*** EXERCISE MATERIALS Section Begins ***

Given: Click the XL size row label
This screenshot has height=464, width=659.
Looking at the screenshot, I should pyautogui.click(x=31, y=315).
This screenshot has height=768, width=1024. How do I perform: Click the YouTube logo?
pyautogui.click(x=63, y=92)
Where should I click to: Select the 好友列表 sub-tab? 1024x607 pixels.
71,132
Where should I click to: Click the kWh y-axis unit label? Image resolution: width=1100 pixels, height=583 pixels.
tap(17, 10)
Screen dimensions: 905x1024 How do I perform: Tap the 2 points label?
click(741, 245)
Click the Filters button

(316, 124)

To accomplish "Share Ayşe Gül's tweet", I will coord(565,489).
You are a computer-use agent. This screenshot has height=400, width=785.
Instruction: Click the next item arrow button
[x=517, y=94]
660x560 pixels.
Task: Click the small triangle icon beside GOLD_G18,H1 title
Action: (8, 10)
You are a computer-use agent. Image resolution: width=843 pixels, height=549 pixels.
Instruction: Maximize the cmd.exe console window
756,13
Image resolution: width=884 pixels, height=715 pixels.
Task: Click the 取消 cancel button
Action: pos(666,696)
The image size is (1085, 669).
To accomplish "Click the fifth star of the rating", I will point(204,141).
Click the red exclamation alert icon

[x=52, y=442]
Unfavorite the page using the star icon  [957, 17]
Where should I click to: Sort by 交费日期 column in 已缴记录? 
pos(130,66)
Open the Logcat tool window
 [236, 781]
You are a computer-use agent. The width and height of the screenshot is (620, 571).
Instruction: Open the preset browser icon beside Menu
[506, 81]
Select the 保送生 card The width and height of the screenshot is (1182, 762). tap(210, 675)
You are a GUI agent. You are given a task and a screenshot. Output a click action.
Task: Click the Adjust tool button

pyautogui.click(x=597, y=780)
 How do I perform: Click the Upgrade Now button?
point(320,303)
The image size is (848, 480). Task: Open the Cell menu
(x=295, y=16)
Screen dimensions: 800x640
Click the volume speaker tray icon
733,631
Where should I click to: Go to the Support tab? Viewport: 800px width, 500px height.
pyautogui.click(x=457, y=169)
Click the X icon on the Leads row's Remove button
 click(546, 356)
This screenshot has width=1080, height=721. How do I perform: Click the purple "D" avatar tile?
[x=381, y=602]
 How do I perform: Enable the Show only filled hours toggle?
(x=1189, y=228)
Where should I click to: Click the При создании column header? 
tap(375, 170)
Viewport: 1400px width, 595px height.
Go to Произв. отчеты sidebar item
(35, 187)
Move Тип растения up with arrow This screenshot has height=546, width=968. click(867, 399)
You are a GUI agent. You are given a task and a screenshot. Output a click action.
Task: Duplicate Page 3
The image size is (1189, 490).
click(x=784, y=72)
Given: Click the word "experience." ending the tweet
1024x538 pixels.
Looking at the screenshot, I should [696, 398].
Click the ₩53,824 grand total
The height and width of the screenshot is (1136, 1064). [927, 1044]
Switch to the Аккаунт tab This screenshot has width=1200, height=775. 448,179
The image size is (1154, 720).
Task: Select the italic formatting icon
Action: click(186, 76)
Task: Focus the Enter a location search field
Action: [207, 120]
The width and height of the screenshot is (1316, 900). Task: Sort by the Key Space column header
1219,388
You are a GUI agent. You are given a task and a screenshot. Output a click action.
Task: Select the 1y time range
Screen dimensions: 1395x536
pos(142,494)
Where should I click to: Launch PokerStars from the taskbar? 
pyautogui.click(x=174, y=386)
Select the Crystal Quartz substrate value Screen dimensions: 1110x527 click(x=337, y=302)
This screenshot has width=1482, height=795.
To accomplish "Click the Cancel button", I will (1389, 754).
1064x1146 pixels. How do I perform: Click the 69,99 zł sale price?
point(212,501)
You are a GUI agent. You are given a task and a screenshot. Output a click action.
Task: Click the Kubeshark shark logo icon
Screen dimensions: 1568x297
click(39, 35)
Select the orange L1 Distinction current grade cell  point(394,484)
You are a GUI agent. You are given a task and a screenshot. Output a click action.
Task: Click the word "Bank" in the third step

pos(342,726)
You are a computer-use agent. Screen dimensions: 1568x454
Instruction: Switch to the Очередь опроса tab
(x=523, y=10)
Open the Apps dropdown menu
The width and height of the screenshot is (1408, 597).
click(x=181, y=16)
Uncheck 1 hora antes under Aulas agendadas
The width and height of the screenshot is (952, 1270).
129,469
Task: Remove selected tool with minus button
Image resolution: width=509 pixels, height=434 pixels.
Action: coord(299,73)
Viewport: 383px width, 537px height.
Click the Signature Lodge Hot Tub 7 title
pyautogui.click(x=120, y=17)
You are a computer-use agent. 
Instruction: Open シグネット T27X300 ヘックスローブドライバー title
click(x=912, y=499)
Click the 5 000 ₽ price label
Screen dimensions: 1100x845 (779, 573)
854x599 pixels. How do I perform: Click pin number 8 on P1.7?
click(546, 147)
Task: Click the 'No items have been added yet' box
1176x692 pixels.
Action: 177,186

*** EXERCISE MATERIALS Section Ends ***

__WORK TASK__: From the entries above, collect every line with the string "accomplish" in it.

__EXERCISE ANSWER__:
To accomplish "Share Ayşe Gül's tweet", I will coord(565,489).
To accomplish "Click the fifth star of the rating", I will point(204,141).
To accomplish "Click the Cancel button", I will (1389, 754).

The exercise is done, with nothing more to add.